*** DATA SECTION

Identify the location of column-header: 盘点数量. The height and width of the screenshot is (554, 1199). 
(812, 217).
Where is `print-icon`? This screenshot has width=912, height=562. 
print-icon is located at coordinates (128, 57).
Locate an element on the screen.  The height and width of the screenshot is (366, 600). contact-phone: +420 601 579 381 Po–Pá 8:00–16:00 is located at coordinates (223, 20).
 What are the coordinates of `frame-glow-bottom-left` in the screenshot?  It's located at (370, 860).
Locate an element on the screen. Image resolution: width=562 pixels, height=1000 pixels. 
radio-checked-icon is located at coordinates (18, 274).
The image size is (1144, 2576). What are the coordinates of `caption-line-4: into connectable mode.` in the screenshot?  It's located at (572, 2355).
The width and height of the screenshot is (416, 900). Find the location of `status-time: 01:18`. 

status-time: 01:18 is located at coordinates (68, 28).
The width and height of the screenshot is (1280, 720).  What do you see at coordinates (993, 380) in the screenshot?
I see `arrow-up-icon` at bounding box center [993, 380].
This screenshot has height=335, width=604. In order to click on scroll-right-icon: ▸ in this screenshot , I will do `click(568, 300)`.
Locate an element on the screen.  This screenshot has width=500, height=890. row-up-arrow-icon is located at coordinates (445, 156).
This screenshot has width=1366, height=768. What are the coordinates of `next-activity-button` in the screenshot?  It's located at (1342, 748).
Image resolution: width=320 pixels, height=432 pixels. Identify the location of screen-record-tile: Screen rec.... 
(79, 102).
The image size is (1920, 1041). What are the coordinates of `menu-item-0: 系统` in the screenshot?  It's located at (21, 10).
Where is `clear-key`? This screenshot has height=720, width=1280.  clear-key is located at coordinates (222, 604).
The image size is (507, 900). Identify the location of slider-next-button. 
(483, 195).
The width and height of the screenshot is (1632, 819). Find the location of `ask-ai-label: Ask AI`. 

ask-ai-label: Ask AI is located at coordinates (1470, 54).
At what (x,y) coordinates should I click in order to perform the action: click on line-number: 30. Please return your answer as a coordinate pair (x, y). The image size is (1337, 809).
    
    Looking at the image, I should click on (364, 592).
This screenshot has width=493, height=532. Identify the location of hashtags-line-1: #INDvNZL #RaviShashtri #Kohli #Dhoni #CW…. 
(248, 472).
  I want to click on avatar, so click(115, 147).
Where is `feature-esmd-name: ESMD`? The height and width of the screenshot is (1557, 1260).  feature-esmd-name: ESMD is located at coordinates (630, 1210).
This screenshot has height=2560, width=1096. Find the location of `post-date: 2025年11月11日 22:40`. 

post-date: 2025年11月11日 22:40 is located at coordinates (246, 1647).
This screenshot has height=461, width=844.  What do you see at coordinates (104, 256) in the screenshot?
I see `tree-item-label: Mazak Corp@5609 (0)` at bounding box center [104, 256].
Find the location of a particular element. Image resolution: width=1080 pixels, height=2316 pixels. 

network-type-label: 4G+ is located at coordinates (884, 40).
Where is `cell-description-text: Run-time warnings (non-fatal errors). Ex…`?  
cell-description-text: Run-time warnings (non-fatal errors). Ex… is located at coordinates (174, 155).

******

» EXERCISE DETAILS:
Copy out all of the lines above, character for character, without changing anything.

» ANSWER SECTION:
Identify the location of column-header: 盘点数量. The height and width of the screenshot is (554, 1199). 
(812, 217).
Where is `print-icon`? This screenshot has width=912, height=562. 
print-icon is located at coordinates (128, 57).
Locate an element on the screen.  The height and width of the screenshot is (366, 600). contact-phone: +420 601 579 381 Po–Pá 8:00–16:00 is located at coordinates (223, 20).
 What are the coordinates of `frame-glow-bottom-left` in the screenshot?  It's located at (370, 860).
Locate an element on the screen. Image resolution: width=562 pixels, height=1000 pixels. 
radio-checked-icon is located at coordinates (18, 274).
The image size is (1144, 2576). What are the coordinates of `caption-line-4: into connectable mode.` in the screenshot?  It's located at (572, 2355).
The width and height of the screenshot is (416, 900). Find the location of `status-time: 01:18`. 

status-time: 01:18 is located at coordinates (68, 28).
The width and height of the screenshot is (1280, 720).  What do you see at coordinates (993, 380) in the screenshot?
I see `arrow-up-icon` at bounding box center [993, 380].
This screenshot has height=335, width=604. In order to click on scroll-right-icon: ▸ in this screenshot , I will do `click(568, 300)`.
Locate an element on the screen.  This screenshot has width=500, height=890. row-up-arrow-icon is located at coordinates (445, 156).
This screenshot has width=1366, height=768. What are the coordinates of `next-activity-button` in the screenshot?  It's located at (1342, 748).
Image resolution: width=320 pixels, height=432 pixels. Identify the location of screen-record-tile: Screen rec.... 
(79, 102).
The image size is (1920, 1041). What are the coordinates of `menu-item-0: 系统` in the screenshot?  It's located at (21, 10).
Where is `clear-key`? This screenshot has height=720, width=1280.  clear-key is located at coordinates (222, 604).
The image size is (507, 900). Identify the location of slider-next-button. 
(483, 195).
The width and height of the screenshot is (1632, 819). Find the location of `ask-ai-label: Ask AI`. 

ask-ai-label: Ask AI is located at coordinates (1470, 54).
At what (x,y) coordinates should I click in order to perform the action: click on line-number: 30. Please return your answer as a coordinate pair (x, y). The image size is (1337, 809).
    
    Looking at the image, I should click on (364, 592).
This screenshot has width=493, height=532. Identify the location of hashtags-line-1: #INDvNZL #RaviShashtri #Kohli #Dhoni #CW…. 
(248, 472).
  I want to click on avatar, so click(115, 147).
Where is `feature-esmd-name: ESMD`? The height and width of the screenshot is (1557, 1260).  feature-esmd-name: ESMD is located at coordinates (630, 1210).
This screenshot has height=2560, width=1096. Find the location of `post-date: 2025年11月11日 22:40`. 

post-date: 2025年11月11日 22:40 is located at coordinates (246, 1647).
This screenshot has height=461, width=844.  What do you see at coordinates (104, 256) in the screenshot?
I see `tree-item-label: Mazak Corp@5609 (0)` at bounding box center [104, 256].
Find the location of a particular element. Image resolution: width=1080 pixels, height=2316 pixels. 

network-type-label: 4G+ is located at coordinates (884, 40).
Where is `cell-description-text: Run-time warnings (non-fatal errors). Ex…`?  
cell-description-text: Run-time warnings (non-fatal errors). Ex… is located at coordinates (174, 155).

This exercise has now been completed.